涙目で見上げると、零崎は薄く笑っていた。

「いーたんって結構指フェラ上手いよな」
「…………変態」
「かははっ。あ、いーたん、俺甘い方が好きだから、チョコそのままでいいよ」
「…じゃあミルクのままでいく」
「うん、そうしてくれ」

ふいに手を握られたかと思うと、零崎の顔が近付いてきて、僕にキスをした。
深く落ちる甘いキス。

「んっ………」

唇を離すと、引かれた糸が途中でぷつ、と途切れた。

「いーたん、やらせて」
「まだチョコ固めてないから駄目」

またこのパターンか。

僕はひとつ溜息を吐いた。









冷蔵庫からチョコレートを取り出す。
ちゃんと固まっている。

あの後、発情した零崎から激しい攻防で守り抜いたチョコレートだ。

「おお、すげー!」

隣から伸びた腕がチョコレートを掴んだ。
零崎は子供のように笑っている。

「つくったばっかなのに……」
「だってはやく食いたいじゃん」
「………」
「………うっわー……すっげー美味い!いーたん天才!さすが俺の嫁!」
「ただ溶かして固めただけなんだけどね………て云うか誰がお前の嫁だ」
「かはっ」

ぱき、とチョコを割ると、零崎は半分を僕に寄越した。
ハートは恥ずかしい(と云うか有り得ない)から、ただ丸や四角でシンプルに固めたチョコレート。

ああ、でも、美味しいかもしれない。

「溶かして固めただけでも、いーたんの愛が込もってるからな」
「何でそんな恥ずかしいこと言えるんだよ……。
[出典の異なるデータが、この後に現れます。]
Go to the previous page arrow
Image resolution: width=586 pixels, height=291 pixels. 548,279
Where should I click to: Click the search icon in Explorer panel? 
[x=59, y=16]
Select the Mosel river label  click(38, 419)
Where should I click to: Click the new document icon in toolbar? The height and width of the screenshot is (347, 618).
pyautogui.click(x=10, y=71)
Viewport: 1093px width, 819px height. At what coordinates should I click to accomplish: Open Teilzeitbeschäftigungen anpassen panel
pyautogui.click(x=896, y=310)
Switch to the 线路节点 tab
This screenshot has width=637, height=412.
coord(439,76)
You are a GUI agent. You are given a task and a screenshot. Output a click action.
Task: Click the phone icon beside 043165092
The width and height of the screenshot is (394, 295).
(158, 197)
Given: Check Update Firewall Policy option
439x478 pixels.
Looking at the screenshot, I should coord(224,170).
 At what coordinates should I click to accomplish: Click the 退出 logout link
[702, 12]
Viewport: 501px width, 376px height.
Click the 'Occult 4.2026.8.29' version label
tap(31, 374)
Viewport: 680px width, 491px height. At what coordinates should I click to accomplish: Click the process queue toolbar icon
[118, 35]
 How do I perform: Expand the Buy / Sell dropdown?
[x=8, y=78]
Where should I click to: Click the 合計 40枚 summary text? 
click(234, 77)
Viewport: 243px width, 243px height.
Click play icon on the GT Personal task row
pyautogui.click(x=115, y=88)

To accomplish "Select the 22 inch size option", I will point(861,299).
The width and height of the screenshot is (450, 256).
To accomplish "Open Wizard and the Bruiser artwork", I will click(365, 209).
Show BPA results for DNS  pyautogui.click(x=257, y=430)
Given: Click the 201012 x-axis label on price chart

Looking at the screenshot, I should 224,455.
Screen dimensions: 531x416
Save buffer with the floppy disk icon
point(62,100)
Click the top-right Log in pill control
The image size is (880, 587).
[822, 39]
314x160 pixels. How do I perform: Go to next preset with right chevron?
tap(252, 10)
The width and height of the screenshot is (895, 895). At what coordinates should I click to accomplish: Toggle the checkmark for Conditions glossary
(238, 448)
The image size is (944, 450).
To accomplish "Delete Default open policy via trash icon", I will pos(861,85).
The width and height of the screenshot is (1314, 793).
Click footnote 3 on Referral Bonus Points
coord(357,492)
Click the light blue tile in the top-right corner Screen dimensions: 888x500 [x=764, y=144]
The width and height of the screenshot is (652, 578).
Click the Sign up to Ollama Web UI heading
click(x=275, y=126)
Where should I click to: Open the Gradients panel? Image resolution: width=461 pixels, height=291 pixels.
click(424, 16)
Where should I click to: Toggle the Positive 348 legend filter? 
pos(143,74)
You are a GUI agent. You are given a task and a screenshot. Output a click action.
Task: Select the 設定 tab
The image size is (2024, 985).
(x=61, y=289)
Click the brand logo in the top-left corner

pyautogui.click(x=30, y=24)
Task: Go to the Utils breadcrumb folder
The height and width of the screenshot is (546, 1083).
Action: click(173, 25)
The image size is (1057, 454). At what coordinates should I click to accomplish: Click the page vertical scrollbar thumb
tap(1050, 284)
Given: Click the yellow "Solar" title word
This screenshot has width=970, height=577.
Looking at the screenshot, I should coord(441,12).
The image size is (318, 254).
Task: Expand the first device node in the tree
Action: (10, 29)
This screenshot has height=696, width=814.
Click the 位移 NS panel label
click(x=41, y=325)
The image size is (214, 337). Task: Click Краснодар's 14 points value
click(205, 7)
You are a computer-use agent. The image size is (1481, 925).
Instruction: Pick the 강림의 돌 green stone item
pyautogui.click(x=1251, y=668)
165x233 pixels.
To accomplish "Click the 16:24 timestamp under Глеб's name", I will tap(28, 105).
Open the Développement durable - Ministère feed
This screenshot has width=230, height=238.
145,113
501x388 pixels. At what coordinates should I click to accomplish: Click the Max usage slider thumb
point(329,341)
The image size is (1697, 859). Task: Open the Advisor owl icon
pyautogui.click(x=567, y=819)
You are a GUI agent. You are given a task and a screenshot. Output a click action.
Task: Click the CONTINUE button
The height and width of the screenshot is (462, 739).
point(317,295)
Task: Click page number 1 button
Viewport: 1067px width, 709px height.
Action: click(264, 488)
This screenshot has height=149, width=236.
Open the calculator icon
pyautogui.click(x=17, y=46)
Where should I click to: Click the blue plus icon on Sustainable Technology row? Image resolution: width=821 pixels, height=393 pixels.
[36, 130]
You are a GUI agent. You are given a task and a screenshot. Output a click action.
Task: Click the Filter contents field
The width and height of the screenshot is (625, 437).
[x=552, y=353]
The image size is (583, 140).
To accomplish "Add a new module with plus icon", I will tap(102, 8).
……あれ、もう食べないの?」
「いや、後の楽しみにしとく」
「後?」
「やろうぜいーたん」
「早速かよ!」
「いいじゃんバレンタインデーだぜー?今日は一日中いーたんといたいんだよ。あ、いたい=したいで」
「………ったく……」

欝陶しい。

「今日だけだからな」
「いーたん愛してる!」
「ちょ、待……っ………」


重ねた唇からはチョコレートの味がした。